Gazprom-Shell venture tests Russia's first LNG plant
A Gazprom and Royal Dutch Shell joint venture said they started testing a liquefied natural gas plant at Sakhalin,
eastern Russia, a further step toward the country's first LNG export sales, scheduled for 2008.
The LNG facility at the Sakhalin-II project will be commissioned, or tested, using gas from Shell's LNG tanker
Granosa, which docked at the plant's jetty in Prigorodnoye, the Sakhalin Energy Investment. venture said.
Granosa's arrival “signifies that the end of the construction phase is drawing near and we are beginning the
transition to operations,” Frank van Wijk, who is in charge of LNG start-up operations, said.
Russia is the world's biggest gas producer, supplying one- quarter of Europe's needs, though it has lagged behind
competitors Indonesia and Qatar in their ability to ship gas to overseas consumers such as Japan by cooling the fuel
to liquid form.

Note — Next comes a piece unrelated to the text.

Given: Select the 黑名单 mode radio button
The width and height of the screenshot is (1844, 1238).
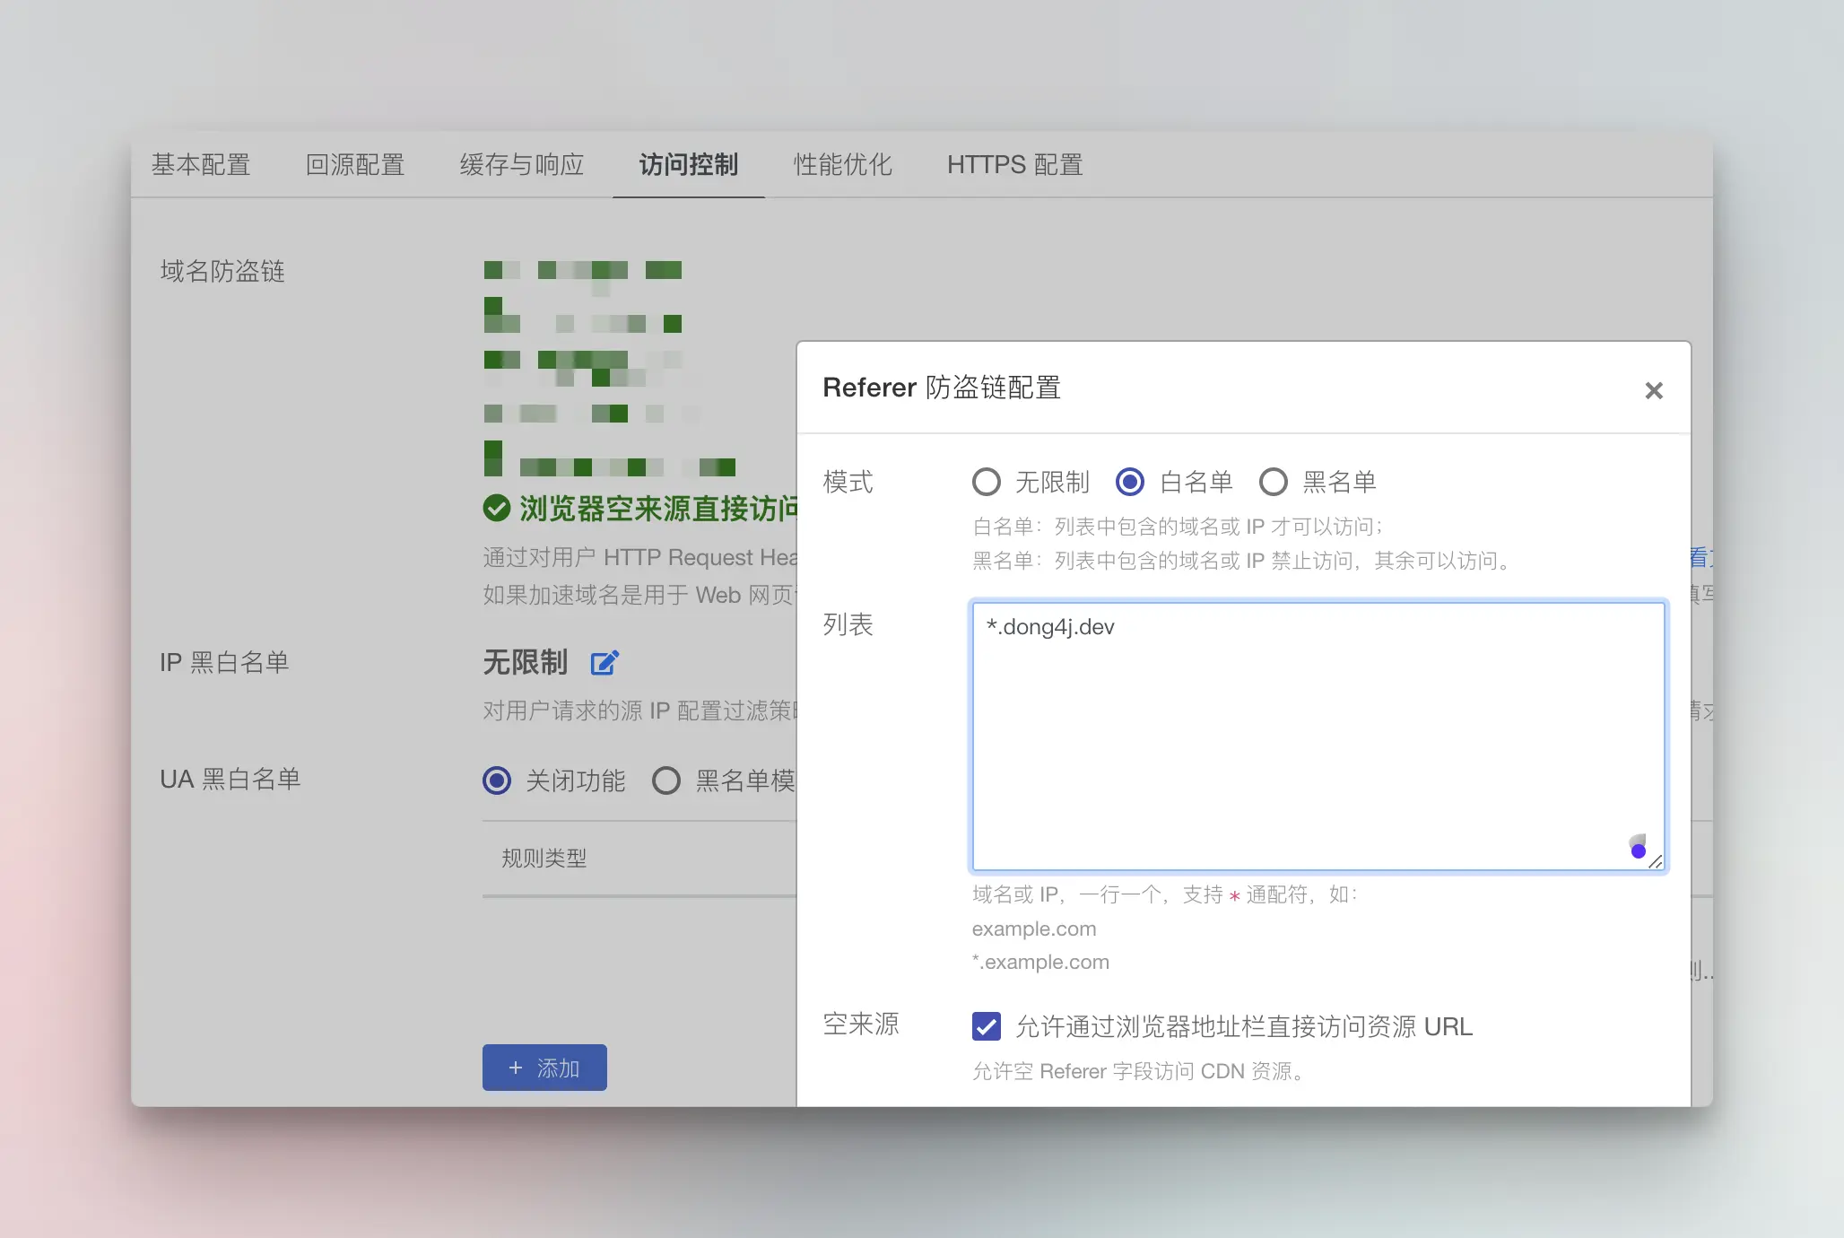Looking at the screenshot, I should [1273, 482].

The project also completed installing the top of a new offshore production platform, the last of
three in place off the northeast coast of Sakhalin-Island, north of Japan. The PA-B platform is 121 meters (397 feet)

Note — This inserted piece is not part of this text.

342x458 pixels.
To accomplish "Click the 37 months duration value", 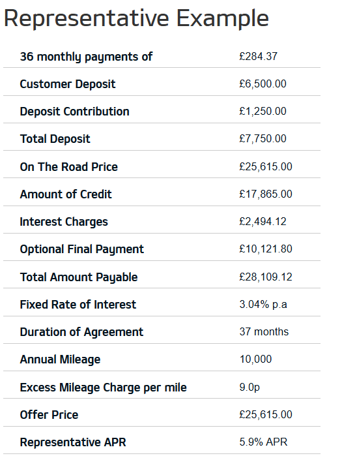I will point(264,332).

from the seabed to the top of the derrick, and as large as a 30-story building.
State-run Gazprom bought a majority holding in the oil and gas project, acquiring 50 % plus one share for $ 7.45 bn
on April 18 from foreign owners Shell, Mitsui & Co. and Mitsubishi, after months of threats by the Russian
government to halt the development on environmental grounds. The stakes held by the three foreign companies dropped
to 27.5 %, 12.5 % and 10 %, respectively.
The PA-B installation was done with the “highest safety standards and within the established noise levels,
without any impact on the Western Gray Whale population, whose feeding grounds lie some 7 km to the west,” a
statement said.
Environmentalists say the project's offshore operations and onshore pipelines endanger whales and spawning salmon,
cause soil erosion and risk oil spills. Fifteen environmental groups including Friends of the Earth and the Worldwide
Fund for Nature wrote to Sumitomo Mitsui Banking Corp., ABN Amro Holding and other lenders, urging them not to fund
Sakhalin-II, saying its environmental record hasn't improved since Gazprom took over.

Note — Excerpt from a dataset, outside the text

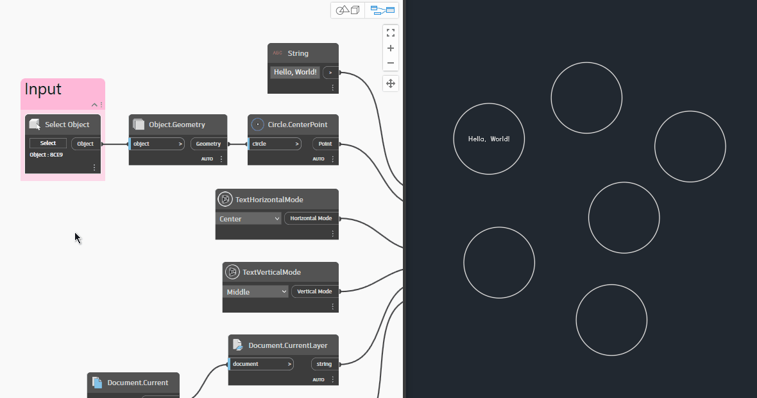Open String node three-dot options menu
This screenshot has width=757, height=398.
(332, 87)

Shell Chief Executive Officer Jeroen van der Veer, who will commemorate Shell's 100th anniversary at the company's
headquarters in The Hague, described the Sakhalin-II project in July 2005 as the company's “crown jewel”.
Shell had originally wanted to swap part of its Sakhalin equity for another Russian gas field asset, not cash.
The Granosa tanker carried its liquefied gas from an existing plant in Bontang, Indonesia, to the new plant at the
southern end of Sakhalin-Island.
The chilled gas will be used to cool equipment such as storage tanks and for the start-up and testing of flare
systems, gas-turbine generators and compressors.